◆ Work order: Where a record contains an image, leave the image out and print the rest exactly.

################

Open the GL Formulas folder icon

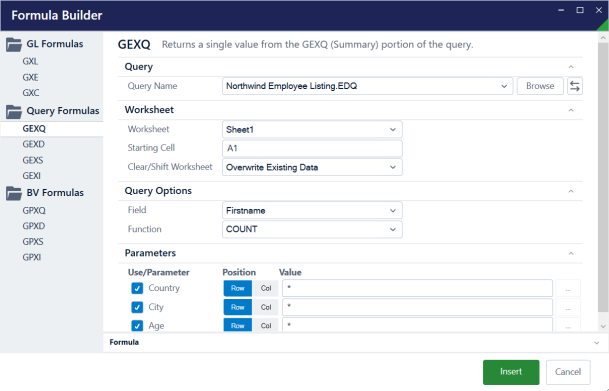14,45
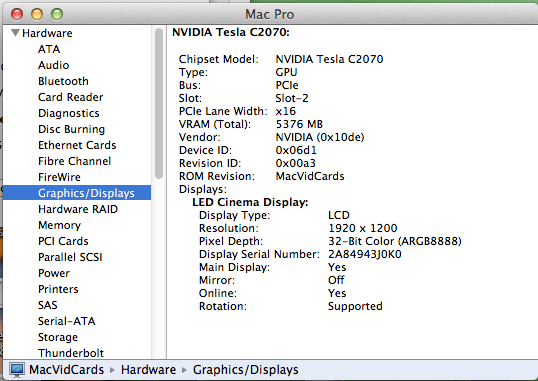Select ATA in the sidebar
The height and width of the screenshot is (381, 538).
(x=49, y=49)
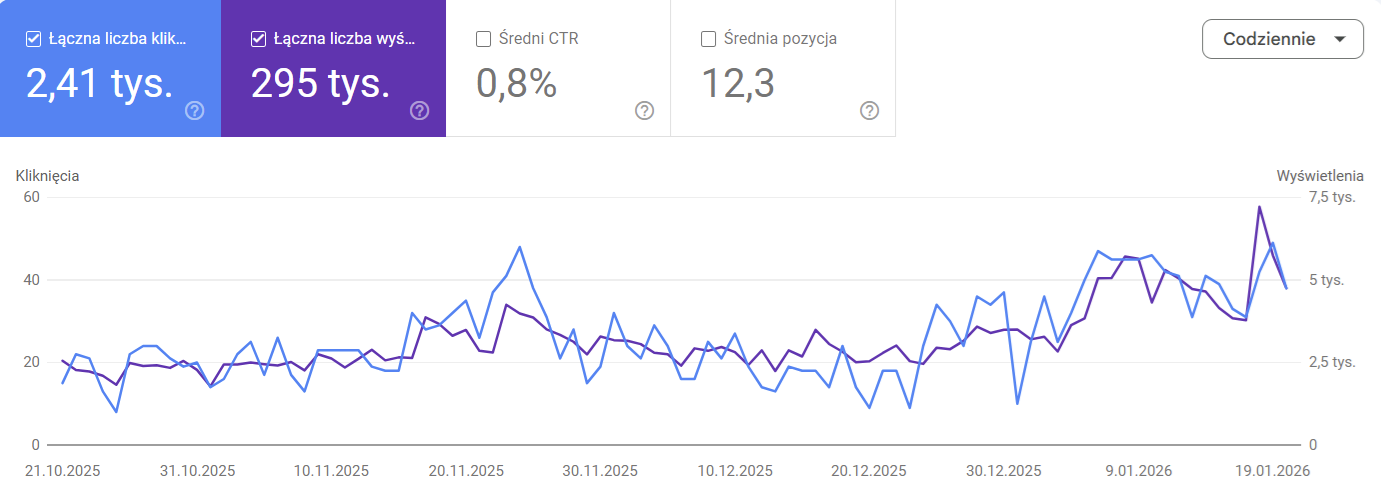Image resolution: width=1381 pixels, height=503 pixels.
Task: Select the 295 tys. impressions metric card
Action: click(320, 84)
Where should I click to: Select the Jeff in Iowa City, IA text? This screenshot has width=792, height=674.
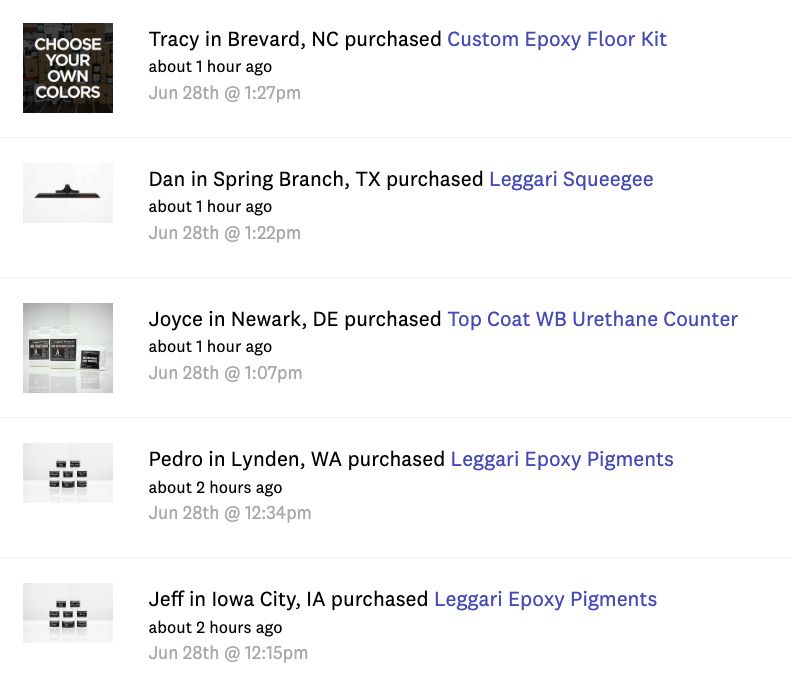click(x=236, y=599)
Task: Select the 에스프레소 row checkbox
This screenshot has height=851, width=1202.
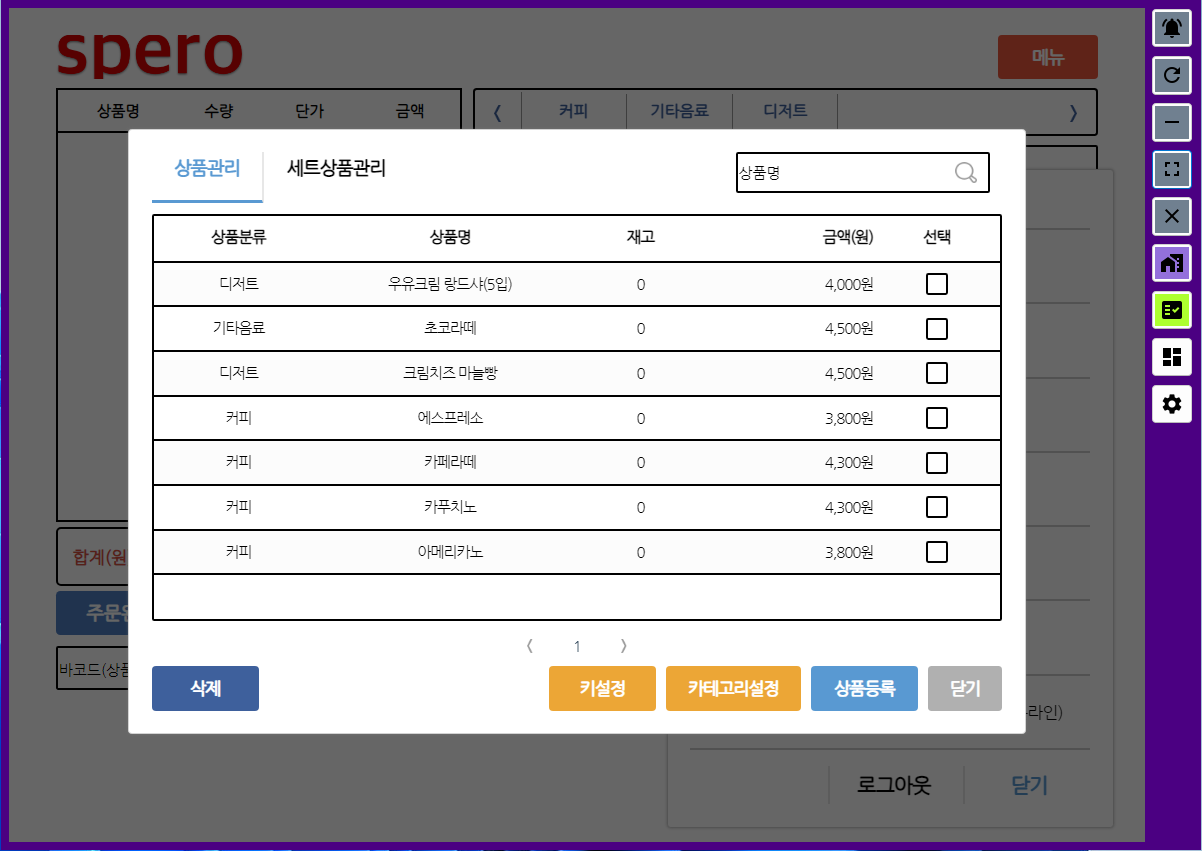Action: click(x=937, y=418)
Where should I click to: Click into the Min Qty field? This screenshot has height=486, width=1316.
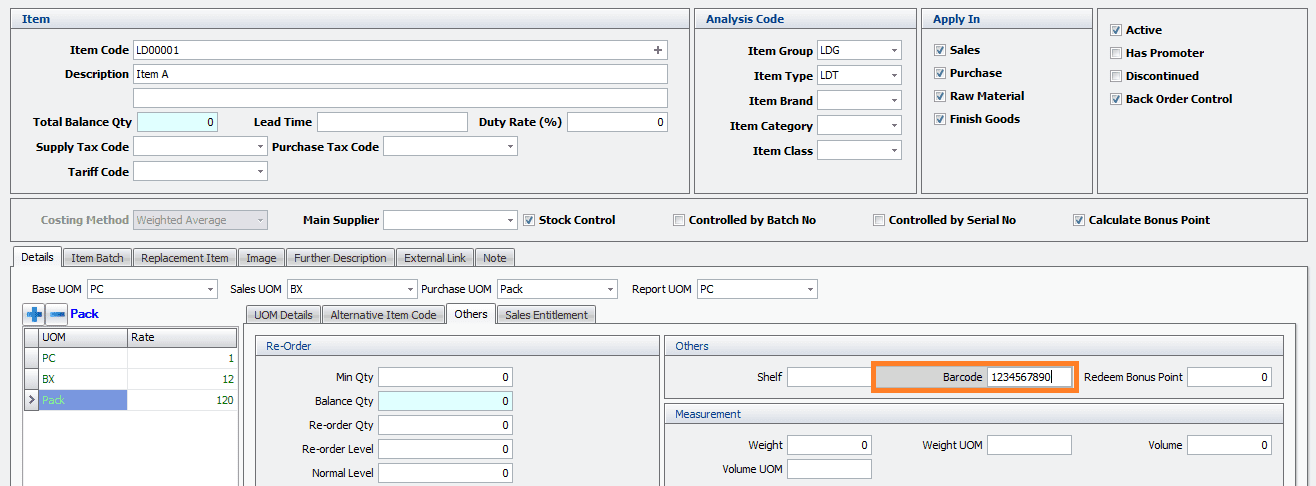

################

◆ Output for this exercise:
Open the GL Formulas folder icon

14,45
Select ATA in the sidebar
The height and width of the screenshot is (381, 538).
(x=49, y=49)
Image resolution: width=1381 pixels, height=503 pixels.
Task: Select the 295 tys. impressions metric card
Action: click(320, 84)
Where should I click to: Select the Jeff in Iowa City, IA text? This screenshot has width=792, height=674.
click(x=236, y=599)
Task: Select the 에스프레소 row checkbox
This screenshot has height=851, width=1202.
Action: click(x=937, y=418)
Where should I click to: Click into the Min Qty field? This screenshot has height=486, width=1316.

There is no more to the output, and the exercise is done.